Russia could gain a foothold in South Asia through the IPI pipeline, but
there are several factors beyond the prospect of Afghanistan’s potential
energy wealth that are clouding the project. For one, India highly
values its relationship with the United States and New Delhi may be
reluctant to anger Washington by opting for the IPI route. The same
factor also appears to be discouraging Pakistan’s participation in IPI.
A decision by India and Pakistan to select the TAP route over IPI would
constitute a major geopolitical setback for both Russia and ran.

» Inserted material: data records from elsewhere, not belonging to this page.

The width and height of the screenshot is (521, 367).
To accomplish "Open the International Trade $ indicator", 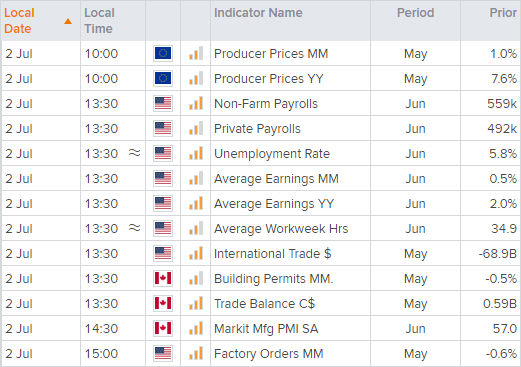I will (x=273, y=254).
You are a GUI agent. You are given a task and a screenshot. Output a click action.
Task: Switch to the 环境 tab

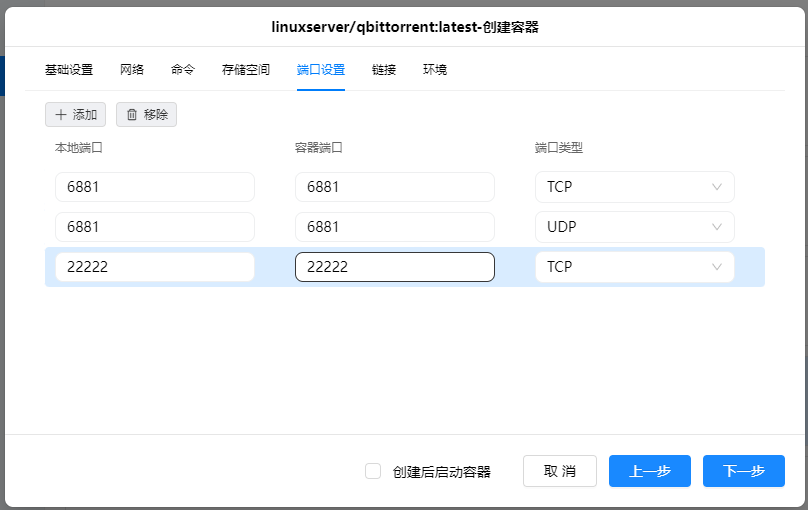tap(435, 70)
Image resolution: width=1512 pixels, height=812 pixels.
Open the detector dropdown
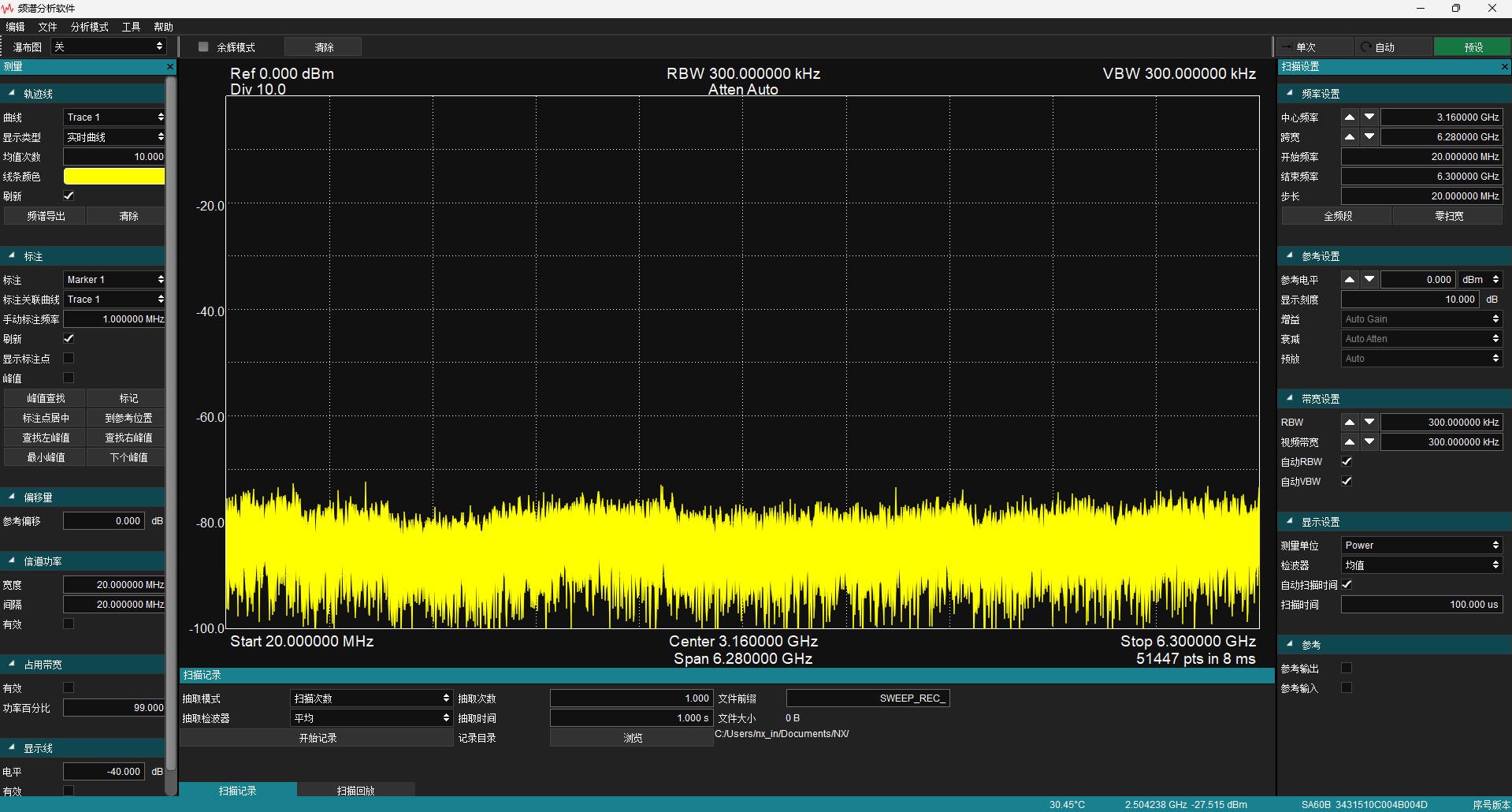pos(1421,565)
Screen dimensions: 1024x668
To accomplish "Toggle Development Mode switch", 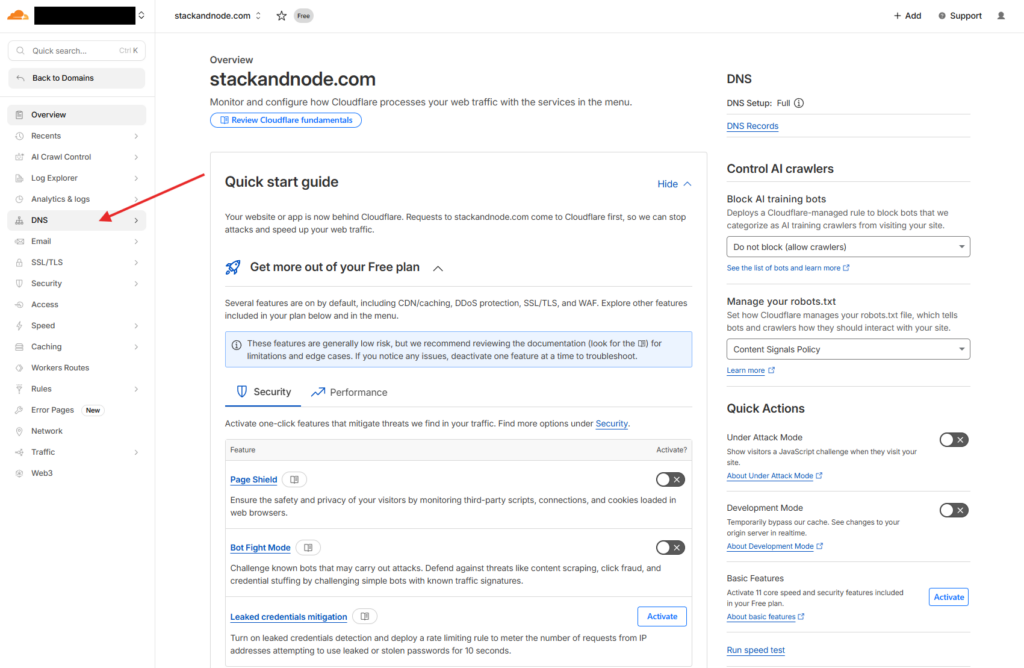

A prerequisite to any pipeline construction in Afghanistan is the stable
law and order situation in the country. Over the past year, Taliban have
become increasingly active, but the new energy estimate could bolster
international resolve to address the insurgency. Pakistan desires
internal stability and accelerated reconstruction of Afghanistan. It has
time and again urged upon the international community to provide
all-round assistance to establish a stable government in Afghanistan.
Under any scenario, the end of Afghanistan’s stabilization process,
along with the start of pipeline construction, is a long way off. But
the vistas opened up by this new energy discovery not only raise the
stakes of the pipeline battle; they have implications that go well
beyond Afghanistan into Central Asia.